## BEGIN Data entries
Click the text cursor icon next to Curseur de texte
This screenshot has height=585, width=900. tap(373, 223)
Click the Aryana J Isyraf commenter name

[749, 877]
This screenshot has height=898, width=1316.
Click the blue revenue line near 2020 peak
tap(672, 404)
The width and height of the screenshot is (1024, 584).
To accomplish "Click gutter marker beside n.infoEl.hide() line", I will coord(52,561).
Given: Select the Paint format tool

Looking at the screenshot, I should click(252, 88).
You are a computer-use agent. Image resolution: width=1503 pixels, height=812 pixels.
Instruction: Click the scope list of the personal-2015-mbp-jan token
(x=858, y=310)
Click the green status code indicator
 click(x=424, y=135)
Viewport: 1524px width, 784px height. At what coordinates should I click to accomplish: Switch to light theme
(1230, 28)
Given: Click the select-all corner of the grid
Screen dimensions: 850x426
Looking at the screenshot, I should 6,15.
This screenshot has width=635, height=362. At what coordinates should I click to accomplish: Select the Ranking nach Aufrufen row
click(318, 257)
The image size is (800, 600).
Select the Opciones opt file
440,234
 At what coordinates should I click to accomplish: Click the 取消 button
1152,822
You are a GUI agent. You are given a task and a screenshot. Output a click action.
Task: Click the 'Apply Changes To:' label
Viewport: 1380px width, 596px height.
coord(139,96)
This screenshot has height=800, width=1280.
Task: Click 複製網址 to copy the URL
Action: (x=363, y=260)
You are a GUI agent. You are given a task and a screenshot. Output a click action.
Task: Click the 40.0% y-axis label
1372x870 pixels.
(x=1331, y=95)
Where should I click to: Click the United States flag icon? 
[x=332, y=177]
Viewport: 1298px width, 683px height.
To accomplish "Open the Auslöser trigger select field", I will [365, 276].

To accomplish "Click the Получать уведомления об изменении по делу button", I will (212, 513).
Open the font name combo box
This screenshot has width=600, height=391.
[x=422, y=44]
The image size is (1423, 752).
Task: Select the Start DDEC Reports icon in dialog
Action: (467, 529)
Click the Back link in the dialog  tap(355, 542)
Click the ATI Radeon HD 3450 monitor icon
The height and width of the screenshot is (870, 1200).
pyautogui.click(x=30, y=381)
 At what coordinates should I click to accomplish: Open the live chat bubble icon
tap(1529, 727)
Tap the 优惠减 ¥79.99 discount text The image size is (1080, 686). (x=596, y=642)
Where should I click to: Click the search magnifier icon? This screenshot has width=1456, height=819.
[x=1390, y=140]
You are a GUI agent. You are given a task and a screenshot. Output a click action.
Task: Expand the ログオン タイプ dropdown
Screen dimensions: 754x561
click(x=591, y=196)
## END Data entries
§ **Exercise directions**
Put every line of the data above into a Markdown table with the columns "Row" and "Data line", numbering the rows and skipping blank lines.

§ **Solution to this task**
| Row | Data line |
|---|---|
| 1 | Click the text cursor icon next to Curseur de texte |
| 2 | This screenshot has height=585, width=900. tap(373, 223) |
| 3 | Click the Aryana J Isyraf commenter name |
| 4 | [749, 877] |
| 5 | This screenshot has height=898, width=1316. |
| 6 | Click the blue revenue line near 2020 peak |
| 7 | tap(672, 404) |
| 8 | The width and height of the screenshot is (1024, 584). |
| 9 | To accomplish "Click gutter marker beside n.infoEl.hide() line", I will coord(52,561). |
| 10 | Given: Select the Paint format tool |
| 11 | Looking at the screenshot, I should click(252, 88). |
| 12 | You are a computer-use agent. Image resolution: width=1503 pixels, height=812 pixels. |
| 13 | Instruction: Click the scope list of the personal-2015-mbp-jan token |
| 14 | (x=858, y=310) |
| 15 | Click the green status code indicator |
| 16 |  click(x=424, y=135) |
| 17 | Viewport: 1524px width, 784px height. At what coordinates should I click to accomplish: Switch to light theme |
| 18 | (1230, 28) |
| 19 | Given: Click the select-all corner of the grid |
| 20 | Screen dimensions: 850x426 |
| 21 | Looking at the screenshot, I should 6,15. |
| 22 | This screenshot has width=635, height=362. At what coordinates should I click to accomplish: Select the Ranking nach Aufrufen row |
| 23 | click(318, 257) |
| 24 | The image size is (800, 600). |
| 25 | Select the Opciones opt file |
| 26 | 440,234 |
| 27 |  At what coordinates should I click to accomplish: Click the 取消 button |
| 28 | 1152,822 |
| 29 | You are a GUI agent. You are given a task and a screenshot. Output a click action. |
| 30 | Task: Click the 'Apply Changes To:' label |
| 31 | Viewport: 1380px width, 596px height. |
| 32 | coord(139,96) |
| 33 | This screenshot has height=800, width=1280. |
| 34 | Task: Click 複製網址 to copy the URL |
| 35 | Action: (x=363, y=260) |
| 36 | You are a GUI agent. You are given a task and a screenshot. Output a click action. |
| 37 | Task: Click the 40.0% y-axis label |
| 38 | 1372x870 pixels. |
| 39 | (x=1331, y=95) |
| 40 | Where should I click to: Click the United States flag icon?  |
| 41 | [x=332, y=177] |
| 42 | Viewport: 1298px width, 683px height. |
| 43 | To accomplish "Open the Auslöser trigger select field", I will [365, 276]. |
| 44 | To accomplish "Click the Получать уведомления об изменении по делу button", I will (212, 513). |
| 45 | Open the font name combo box |
| 46 | This screenshot has width=600, height=391. |
| 47 | [x=422, y=44] |
| 48 | The image size is (1423, 752). |
| 49 | Task: Select the Start DDEC Reports icon in dialog |
| 50 | Action: (467, 529) |
| 51 | Click the Back link in the dialog  tap(355, 542) |
| 52 | Click the ATI Radeon HD 3450 monitor icon |
| 53 | The height and width of the screenshot is (870, 1200). |
| 54 | pyautogui.click(x=30, y=381) |
| 55 |  At what coordinates should I click to accomplish: Open the live chat bubble icon |
| 56 | tap(1529, 727) |
| 57 | Tap the 优惠减 ¥79.99 discount text The image size is (1080, 686). (x=596, y=642) |
| 58 | Where should I click to: Click the search magnifier icon? This screenshot has width=1456, height=819. |
| 59 | [x=1390, y=140] |
| 60 | You are a GUI agent. You are given a task and a screenshot. Output a click action. |
| 61 | Task: Expand the ログオン タイプ dropdown |
| 62 | Screen dimensions: 754x561 |
| 63 | click(x=591, y=196) |